Polisario dismissed his comments as illegal and unfair. "Technically what van Walsum said is rational. The problem is he blew his credibility with Polisario and Algeria," said Mundy.
Azzedine Layachi, an Algerian political scientist, said the remarks had left the basic structure of the dispute intact.
"You can expect continuing stalemate until more than one party starts to hurt," he said. "The status quo doesn't hurt the Algerians or Moroccans - only the weakest party, the Sahrawis."
Claiming age-old rights over the territory, Morocco moved into the territory after Spain withdrew in 1975, triggering a war with Polisario until 1991 when the U.N. brokered a truce.
The United Nations was supposed to stage a vote allowing Western Saharans to choose their leaders but Morocco now opposes that, saying the region is part of its national territory.
Tens of thousands of Sahrawis displaced by the conflict have lived since the mid-1970s in camps on a windy plateau deep in the Algerian desert and rely on aid, much of it from Algeria.
Algeria, Morocco's regional arch rival, says the issue is one of decolonisation and notes that U.N. resolutions support the Sahrawis' right to self-determination. Polisario still wants the referendum held, with full independence as one option.
Algeria is unimpressed by Western arguments that the dispute should be solved rapidly so the region can cooperate to fight other threats such as terrorism or migration.
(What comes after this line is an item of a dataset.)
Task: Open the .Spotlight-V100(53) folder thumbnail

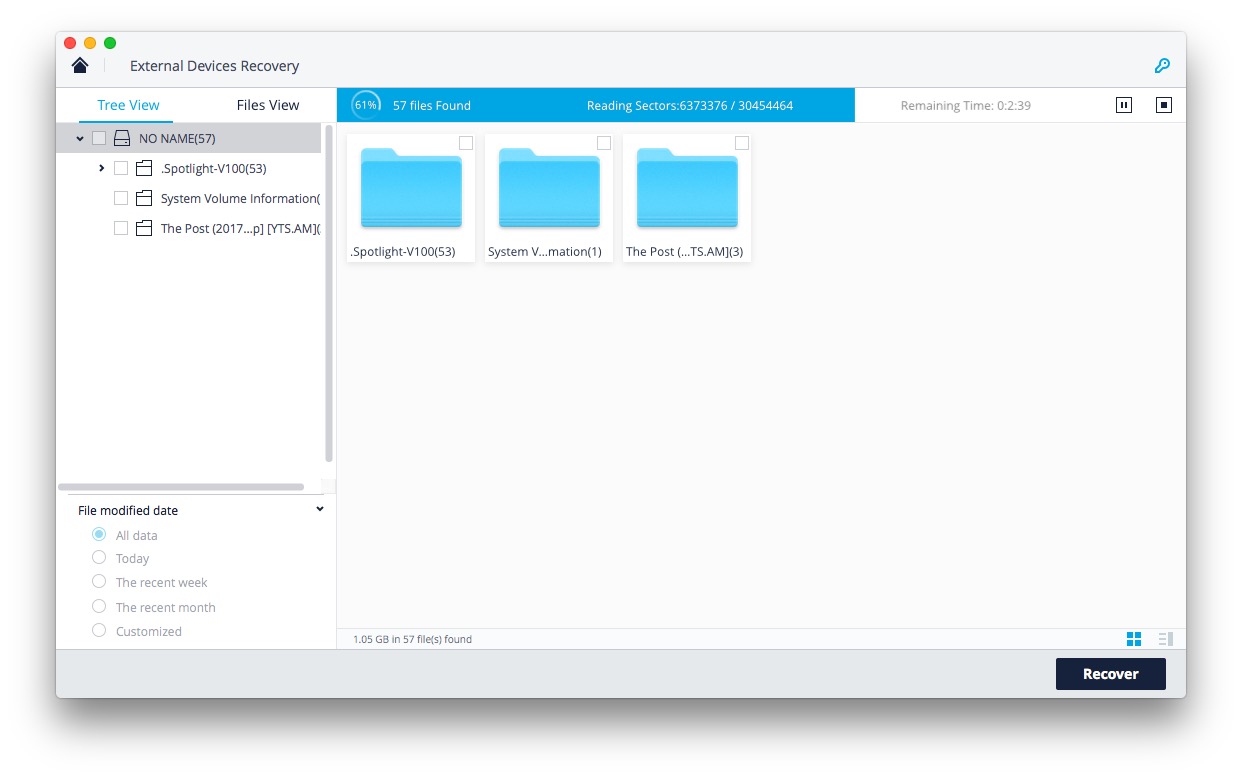Action: tap(411, 190)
Western Sahara is a major issue in its own right, it says.
Morocco, which lacks Algeria's oil wealth, hopes an end to the dispute would help repair its economic ties to Algeria.
But Moroccans also suspect Algeria's oil gives it little immediate incentive to build economic cooperation with Rabat.
The neighbours have had uneasy relations since they fought a border war in 1963-64. The land frontier has remained closed since it was shut in 1994 amid security concerns.
"The real problem is that 'the political Algerian mood' towards Morocco had not changed for decades and the enmity against Morocco pervades the military," said Taoufik Bouachrine, a leading Morocccan analyst of Maghreb relations.
Morocco's critics say the stalled status quo also suits Rabat, because it gives the kingdom more time to develop its already profound economic hold on the territory.
In remarks to Dutch daily NRC Handelsblad, van Walsum suggested he had acted out of sympathy for Sahrawi refugees.
"The moral dilemma is that Polisario is more on the side of right than Morocco. But because the Security Council will never force Morocco into a referendum on independence, they (Council members) are actually choosing the status quo, that is to say: a deadlock with no prospects."
"Polisario is 33 years in the camps. Is it morally fair to accept that another generation of Polisario children grow up in the camps?"